**Task inputs**.
• • • • •

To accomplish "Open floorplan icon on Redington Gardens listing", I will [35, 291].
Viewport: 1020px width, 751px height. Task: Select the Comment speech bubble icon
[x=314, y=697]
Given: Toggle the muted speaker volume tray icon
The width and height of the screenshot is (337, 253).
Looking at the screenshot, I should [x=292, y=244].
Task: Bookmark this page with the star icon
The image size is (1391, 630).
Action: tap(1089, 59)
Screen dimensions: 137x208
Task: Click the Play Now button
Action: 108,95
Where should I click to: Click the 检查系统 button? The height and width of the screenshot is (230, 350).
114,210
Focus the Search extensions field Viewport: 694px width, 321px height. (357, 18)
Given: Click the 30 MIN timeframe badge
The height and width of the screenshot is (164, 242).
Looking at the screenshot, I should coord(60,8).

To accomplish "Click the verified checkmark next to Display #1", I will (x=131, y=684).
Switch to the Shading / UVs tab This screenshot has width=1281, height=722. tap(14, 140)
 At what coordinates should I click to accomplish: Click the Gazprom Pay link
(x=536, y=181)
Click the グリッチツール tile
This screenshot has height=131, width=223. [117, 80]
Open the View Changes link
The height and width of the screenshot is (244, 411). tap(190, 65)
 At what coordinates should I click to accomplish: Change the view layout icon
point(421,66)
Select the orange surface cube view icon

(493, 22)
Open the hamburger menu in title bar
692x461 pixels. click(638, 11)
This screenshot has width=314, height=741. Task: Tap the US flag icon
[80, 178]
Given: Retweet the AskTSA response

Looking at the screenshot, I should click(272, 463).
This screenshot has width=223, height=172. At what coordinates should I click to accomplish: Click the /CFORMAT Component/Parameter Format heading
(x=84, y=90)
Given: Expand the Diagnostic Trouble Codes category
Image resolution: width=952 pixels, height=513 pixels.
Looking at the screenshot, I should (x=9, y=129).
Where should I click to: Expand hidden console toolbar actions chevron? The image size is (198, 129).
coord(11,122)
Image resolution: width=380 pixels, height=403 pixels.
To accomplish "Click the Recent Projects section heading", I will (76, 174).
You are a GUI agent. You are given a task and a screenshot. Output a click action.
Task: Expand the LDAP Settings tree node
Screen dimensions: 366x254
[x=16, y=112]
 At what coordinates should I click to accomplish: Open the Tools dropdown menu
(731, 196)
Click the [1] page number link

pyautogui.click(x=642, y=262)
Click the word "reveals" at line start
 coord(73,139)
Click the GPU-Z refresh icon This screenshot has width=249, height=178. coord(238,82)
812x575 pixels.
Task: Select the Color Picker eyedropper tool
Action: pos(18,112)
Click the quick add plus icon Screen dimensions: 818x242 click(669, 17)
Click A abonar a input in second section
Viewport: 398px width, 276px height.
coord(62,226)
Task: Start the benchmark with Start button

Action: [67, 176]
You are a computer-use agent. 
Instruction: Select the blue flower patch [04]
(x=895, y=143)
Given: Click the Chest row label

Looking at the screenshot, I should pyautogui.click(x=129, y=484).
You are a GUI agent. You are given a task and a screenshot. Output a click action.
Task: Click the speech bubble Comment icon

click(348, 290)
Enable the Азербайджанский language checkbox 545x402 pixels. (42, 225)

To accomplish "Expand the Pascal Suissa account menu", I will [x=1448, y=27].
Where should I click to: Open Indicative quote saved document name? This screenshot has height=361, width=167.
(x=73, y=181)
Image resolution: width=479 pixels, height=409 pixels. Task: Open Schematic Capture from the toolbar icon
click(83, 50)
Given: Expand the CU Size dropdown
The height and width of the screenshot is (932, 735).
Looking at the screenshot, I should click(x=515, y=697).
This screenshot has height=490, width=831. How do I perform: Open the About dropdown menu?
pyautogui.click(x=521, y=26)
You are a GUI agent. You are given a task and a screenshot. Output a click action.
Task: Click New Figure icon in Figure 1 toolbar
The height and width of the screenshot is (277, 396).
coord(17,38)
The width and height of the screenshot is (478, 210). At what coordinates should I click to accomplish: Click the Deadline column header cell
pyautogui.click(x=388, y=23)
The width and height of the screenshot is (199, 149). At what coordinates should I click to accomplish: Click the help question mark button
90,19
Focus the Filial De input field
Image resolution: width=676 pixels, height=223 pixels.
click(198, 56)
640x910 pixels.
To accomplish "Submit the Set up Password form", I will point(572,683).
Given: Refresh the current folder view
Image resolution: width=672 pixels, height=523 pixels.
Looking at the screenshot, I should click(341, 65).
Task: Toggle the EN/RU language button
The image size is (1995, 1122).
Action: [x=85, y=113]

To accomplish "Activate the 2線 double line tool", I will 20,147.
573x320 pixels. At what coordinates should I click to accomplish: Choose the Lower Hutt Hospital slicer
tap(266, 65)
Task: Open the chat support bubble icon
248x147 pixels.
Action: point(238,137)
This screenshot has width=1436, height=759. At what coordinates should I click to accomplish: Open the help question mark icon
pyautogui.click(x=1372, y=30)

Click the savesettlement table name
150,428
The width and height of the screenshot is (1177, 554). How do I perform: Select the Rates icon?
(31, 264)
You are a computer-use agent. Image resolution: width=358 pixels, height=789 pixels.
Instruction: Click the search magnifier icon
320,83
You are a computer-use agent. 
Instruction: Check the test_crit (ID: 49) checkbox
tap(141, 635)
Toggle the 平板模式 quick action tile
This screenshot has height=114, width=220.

• • • • •

**Written exercise**.
Copy the records above verbatim, line for line.

**Solution to this task**.
To accomplish "Open floorplan icon on Redington Gardens listing", I will [35, 291].
Viewport: 1020px width, 751px height. Task: Select the Comment speech bubble icon
[x=314, y=697]
Given: Toggle the muted speaker volume tray icon
The width and height of the screenshot is (337, 253).
Looking at the screenshot, I should [x=292, y=244].
Task: Bookmark this page with the star icon
The image size is (1391, 630).
Action: tap(1089, 59)
Screen dimensions: 137x208
Task: Click the Play Now button
Action: 108,95
Where should I click to: Click the 检查系统 button? The height and width of the screenshot is (230, 350).
114,210
Focus the Search extensions field Viewport: 694px width, 321px height. (357, 18)
Given: Click the 30 MIN timeframe badge
The height and width of the screenshot is (164, 242).
Looking at the screenshot, I should coord(60,8).

To accomplish "Click the verified checkmark next to Display #1", I will (x=131, y=684).
Switch to the Shading / UVs tab This screenshot has width=1281, height=722. tap(14, 140)
 At what coordinates should I click to accomplish: Click the Gazprom Pay link
(x=536, y=181)
Click the グリッチツール tile
This screenshot has height=131, width=223. [117, 80]
Open the View Changes link
The height and width of the screenshot is (244, 411). tap(190, 65)
 At what coordinates should I click to accomplish: Change the view layout icon
point(421,66)
Select the orange surface cube view icon

(493, 22)
Open the hamburger menu in title bar
692x461 pixels. click(638, 11)
This screenshot has width=314, height=741. Task: Tap the US flag icon
[80, 178]
Given: Retweet the AskTSA response

Looking at the screenshot, I should click(272, 463).
This screenshot has width=223, height=172. At what coordinates should I click to accomplish: Click the /CFORMAT Component/Parameter Format heading
(x=84, y=90)
Given: Expand the Diagnostic Trouble Codes category
Image resolution: width=952 pixels, height=513 pixels.
Looking at the screenshot, I should (x=9, y=129).
Where should I click to: Expand hidden console toolbar actions chevron? The image size is (198, 129).
coord(11,122)
Image resolution: width=380 pixels, height=403 pixels.
To accomplish "Click the Recent Projects section heading", I will (76, 174).
You are a GUI agent. You are given a task and a screenshot. Output a click action.
Task: Expand the LDAP Settings tree node
Screen dimensions: 366x254
[x=16, y=112]
 At what coordinates should I click to accomplish: Open the Tools dropdown menu
(731, 196)
Click the [1] page number link

pyautogui.click(x=642, y=262)
Click the word "reveals" at line start
 coord(73,139)
Click the GPU-Z refresh icon This screenshot has width=249, height=178. coord(238,82)
812x575 pixels.
Task: Select the Color Picker eyedropper tool
Action: pos(18,112)
Click the quick add plus icon Screen dimensions: 818x242 click(669, 17)
Click A abonar a input in second section
Viewport: 398px width, 276px height.
coord(62,226)
Task: Start the benchmark with Start button

Action: [67, 176]
You are a computer-use agent. 
Instruction: Select the blue flower patch [04]
(x=895, y=143)
Given: Click the Chest row label

Looking at the screenshot, I should pyautogui.click(x=129, y=484).
You are a GUI agent. You are given a task and a screenshot. Output a click action.
Task: Click the speech bubble Comment icon

click(348, 290)
Enable the Азербайджанский language checkbox 545x402 pixels. (42, 225)

To accomplish "Expand the Pascal Suissa account menu", I will [x=1448, y=27].
Where should I click to: Open Indicative quote saved document name? This screenshot has height=361, width=167.
(x=73, y=181)
Image resolution: width=479 pixels, height=409 pixels. Task: Open Schematic Capture from the toolbar icon
click(83, 50)
Given: Expand the CU Size dropdown
The height and width of the screenshot is (932, 735).
Looking at the screenshot, I should click(x=515, y=697).
This screenshot has height=490, width=831. How do I perform: Open the About dropdown menu?
pyautogui.click(x=521, y=26)
You are a GUI agent. You are given a task and a screenshot. Output a click action.
Task: Click New Figure icon in Figure 1 toolbar
The height and width of the screenshot is (277, 396).
coord(17,38)
The width and height of the screenshot is (478, 210). At what coordinates should I click to accomplish: Click the Deadline column header cell
pyautogui.click(x=388, y=23)
The width and height of the screenshot is (199, 149). At what coordinates should I click to accomplish: Click the help question mark button
90,19
Focus the Filial De input field
Image resolution: width=676 pixels, height=223 pixels.
click(198, 56)
640x910 pixels.
To accomplish "Submit the Set up Password form", I will point(572,683).
Given: Refresh the current folder view
Image resolution: width=672 pixels, height=523 pixels.
Looking at the screenshot, I should click(341, 65).
Task: Toggle the EN/RU language button
The image size is (1995, 1122).
Action: [x=85, y=113]

To accomplish "Activate the 2線 double line tool", I will 20,147.
573x320 pixels. At what coordinates should I click to accomplish: Choose the Lower Hutt Hospital slicer
tap(266, 65)
Task: Open the chat support bubble icon
248x147 pixels.
Action: point(238,137)
This screenshot has width=1436, height=759. At what coordinates should I click to accomplish: Open the help question mark icon
pyautogui.click(x=1372, y=30)

Click the savesettlement table name
150,428
The width and height of the screenshot is (1177, 554). How do I perform: Select the Rates icon?
(31, 264)
You are a computer-use agent. Image resolution: width=358 pixels, height=789 pixels.
Instruction: Click the search magnifier icon
320,83
You are a computer-use agent. 
Instruction: Check the test_crit (ID: 49) checkbox
tap(141, 635)
Toggle the 平板模式 quick action tile
This screenshot has height=114, width=220.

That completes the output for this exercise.